Russets a Source of Idaho Pride

Giant tubers helped build Idaho

Published online: Oct 01, 2014 Kathy Hedberg, The Lewiston Tribune
Viewed 3320 time(s)

It is next to impossible to find the big Russet Idaho baker potatoes in Idaho grocery stores.

Depending on whom you ask, the blame either falls on the Idaho Potato Commission or the retailers who sell potatoes at their stores.

“It’s my understanding it’s because they ship them all to back East,” said Mike Peer, manager of Rosauers in Lewiston, expressing a widely held notion among Idaho sellers and consumers.

Rosauers doesn’t carry the big bakers and Peer doesn’t know if he could get them if he tried.

Jeweldean Hull of the Idaho Potato Commission in Meridian has a different story.

“The retailers choose which potatoes they’re going to carry,” she said. “It’s completely up to the retailers. We sell our potatoes to anyone who wants to buy them.”

According to the National Potato Council, Idaho is the top potato-producing state in the country with 14.2 billion pounds produced each year. Washington is the second-largest producer with 9.6 billion pounds per year. New York is the biggest importer of Idaho potatoes.

There are a number of varieties of potatoes grown in Idaho, but 60 percent are Russet Burbanks, also known as the big baker variety.

 

Early chefs spurned big taters

Even though potatoes are mostly a Southern Idaho crop nowadays, the first potatoes in Idaho were grown in 1837 near Lapwai, about 10 miles from Lewiston.

According to Aristocrat in Burlap, a history of the potato in Idaho by James W. Davis, Presbyterian missionary Henry Spalding had a disappointing try at using his trail horses to plow the ground and plant a garden. The Nez Perce Indians saw his predicament and offered to break the ground by hand and planted several acres of potatoes.

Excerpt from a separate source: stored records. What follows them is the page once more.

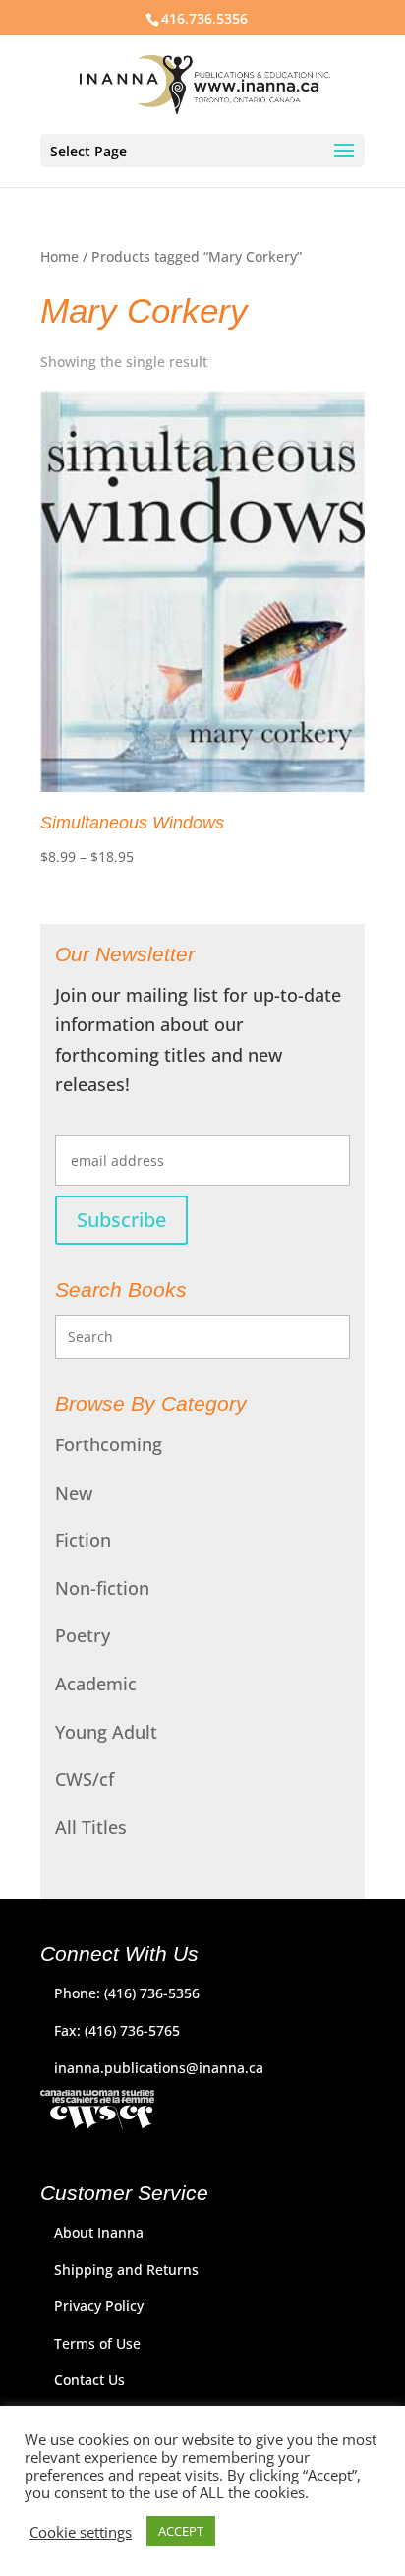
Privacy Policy (99, 2306)
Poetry (82, 1635)
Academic (96, 1683)
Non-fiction (102, 1588)
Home (59, 257)
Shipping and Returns (126, 2269)
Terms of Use (97, 2343)
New (73, 1492)
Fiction (83, 1540)
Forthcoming (108, 1444)
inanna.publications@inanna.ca (158, 2067)
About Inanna (99, 2232)
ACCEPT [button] (180, 2531)
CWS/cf (84, 1779)
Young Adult (106, 1732)
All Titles (91, 1827)
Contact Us (89, 2379)
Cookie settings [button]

The Nez Perce probably were the first potato merchants, according to the book, by trading fresh potatoes for clothing and other goods the Indians wanted to immigrants traveling in wagon trains.

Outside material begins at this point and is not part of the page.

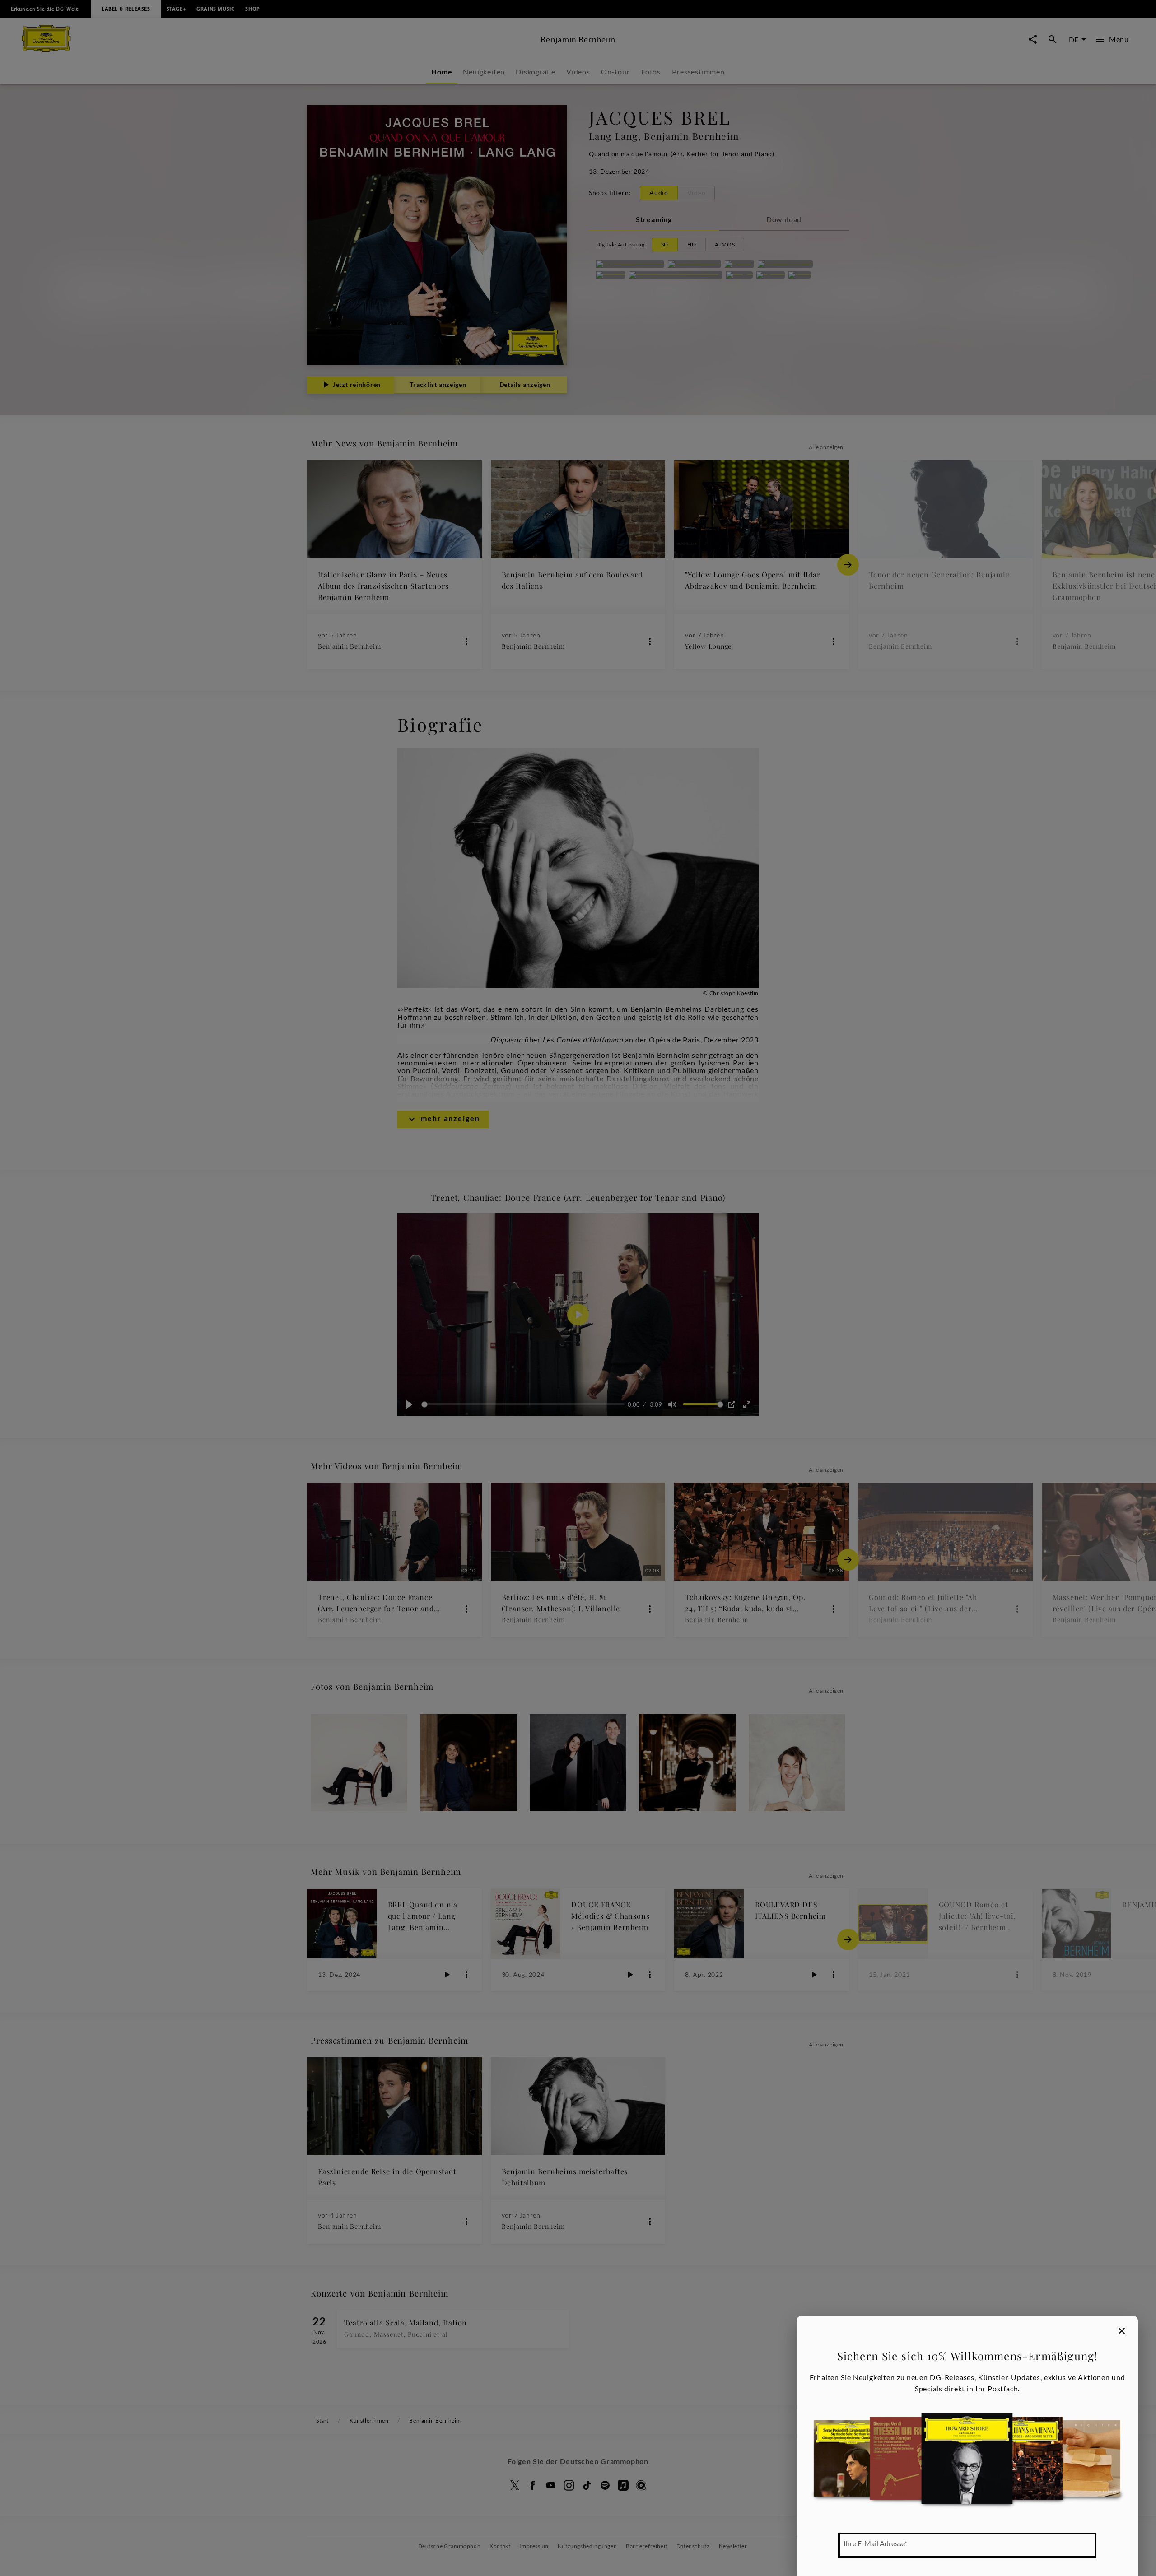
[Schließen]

The fledgling potato industry was abandoned, however, in 1850 when Spalding was forced to flee the area following the Whitman missionary massacre.

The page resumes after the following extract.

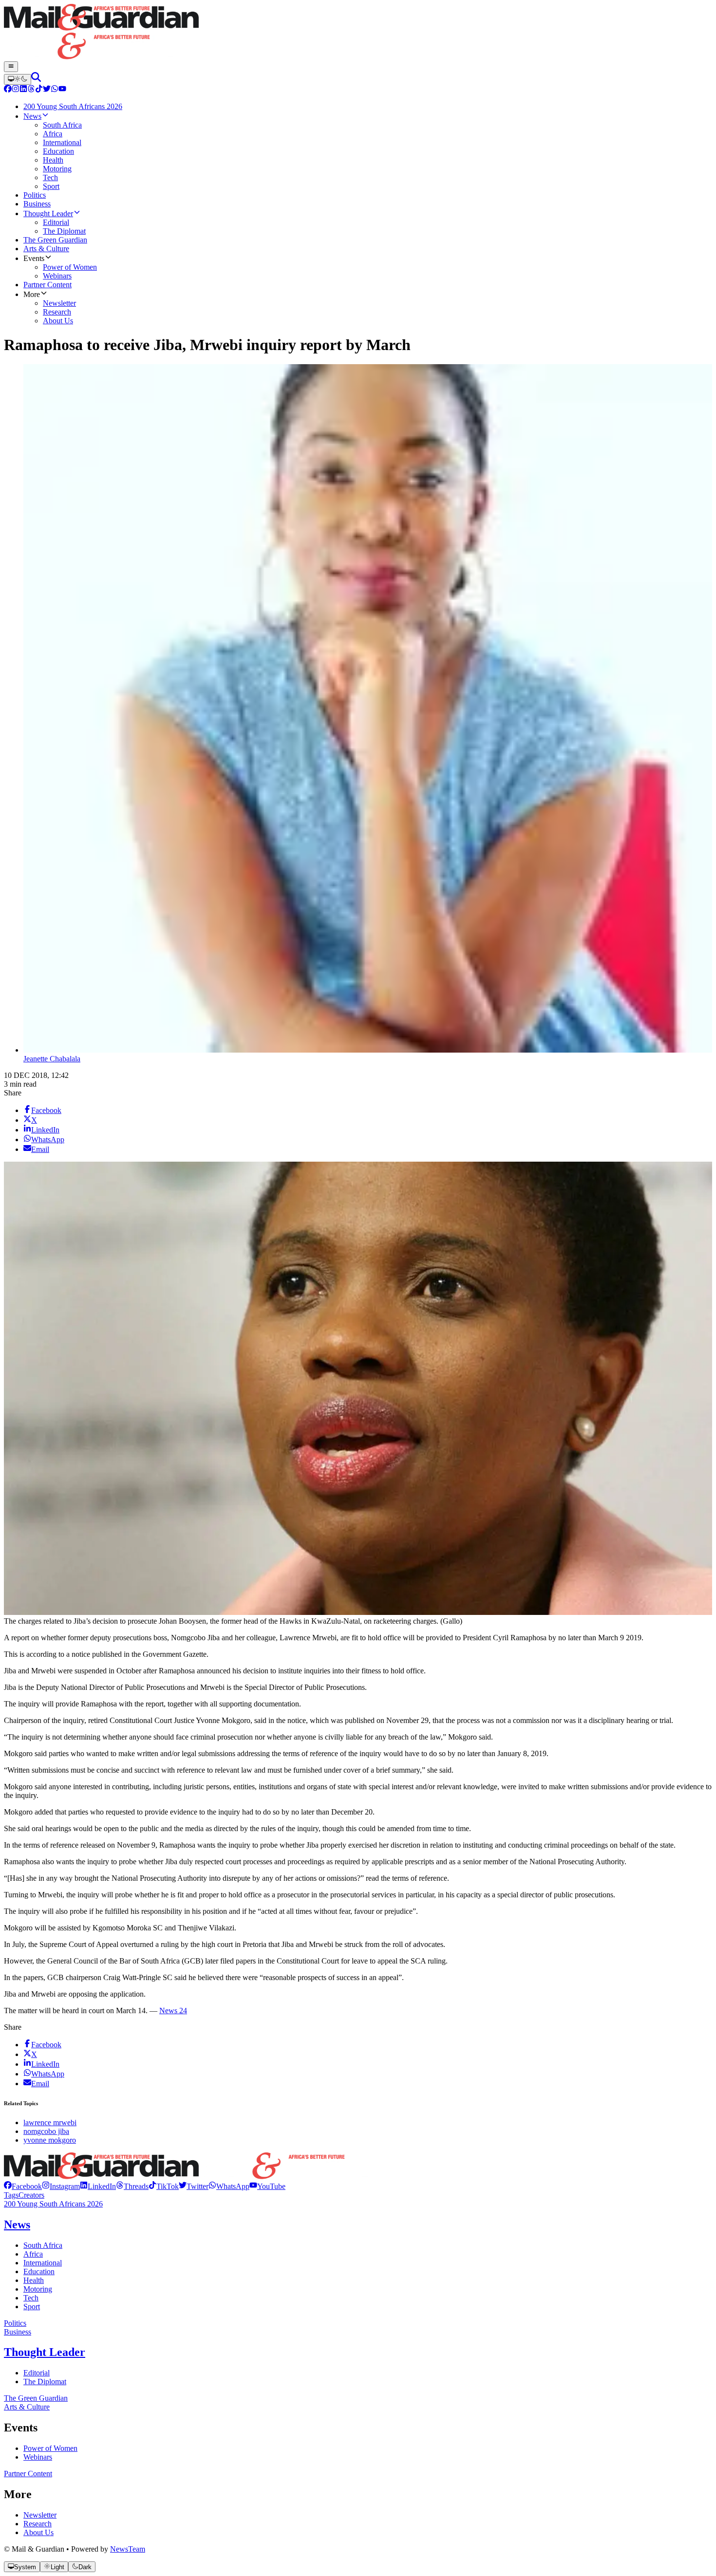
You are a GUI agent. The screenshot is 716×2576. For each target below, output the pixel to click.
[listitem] (23, 2186)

The famous Russet Burbank, known for its large size and white, mealy interior, was developed in 1872 by Luther Burbank.

Don Odiorne, vice president of foodservice for the potato commission, said Burbank, the plant scientist who also developed the Shasta daisy, was told by his doctor to move from New England to the West because of failing health.

To get the money for his move, Odiorne said, Burbank sold some potatoes and kept some seeds for the trip to Colorado and then to the West Coast.

The variety Burbank saved was the Russet Burbank, which made Idaho famous. Unlike the small Irish potatoes Western farmers were used to growing, the Russet Burbank was huge.

Paradoxically, the Russets were spurned by chefs and other buyers because they were too big to serve on the fine china plates then popular in the leading gourmet restaurants of New York and San Francisco.

But Hazen Titus, a dining car superintendent of the Northern Pacific Railway, was talking to local farmers during a stopover in Washington’s Yakima Valley and discovered the farmers were facing a crop failure because the potatoes were too big to sell.

Titus looked at the giant 2-plus-pound potatoes and “saw a way to spread the fame of the Great Northern rail route to the whole nation and beyond,” according to an article by historian Ana Kinkaid. “He purchased the large potatoes that no one else wanted, baked them in the steam from the train’s engines and then served them with butter to the hungry diners waiting in his westward-moving dining cars. And so the baked potato was born.”

 

Russet Burbank still reigns

Today there are more than 30 varieties of potatoes grown in Idaho, but the Russet Burbank, also known from coast to coast as the Great Idaho Potato, is still king.

“Russets are very popular because we all grew up on them,” said Nora Olsen, the University of Idaho’s Extension potato specialist and past president of the Potato Association of America. “They’re a staple food, a comfort food for all of us, and we understand how to cook a Russet, too.”

The Russet Burbank is also the main potato used for french fries, tots and chips. But as consumers become more food-wise, they also are asking for different varieties of potatoes and to know more about the ones they serve.

“The Yukon Gold came up and flared up the market,” for example, Olsen said.

Some of the changes in the potato industry include advertising the names of new varieties and the nutritional benefits of each one. Some potatoes may be higher in vitamin C or in antioxidants.

Olsen said researchers continue to look for ways to reduce the cost of raising potatoes. Russets, for example, are prone to climate stress, so current research is focusing on making them hardier or developing new varieties that hold up well in times of drought.

“There is a reason why we still are the potato state and it’s still on our license plate,” Olsen said. “It powers a lot of jobs in the state and in the nation. Really, we’re pretty proud of what we do in Idaho.”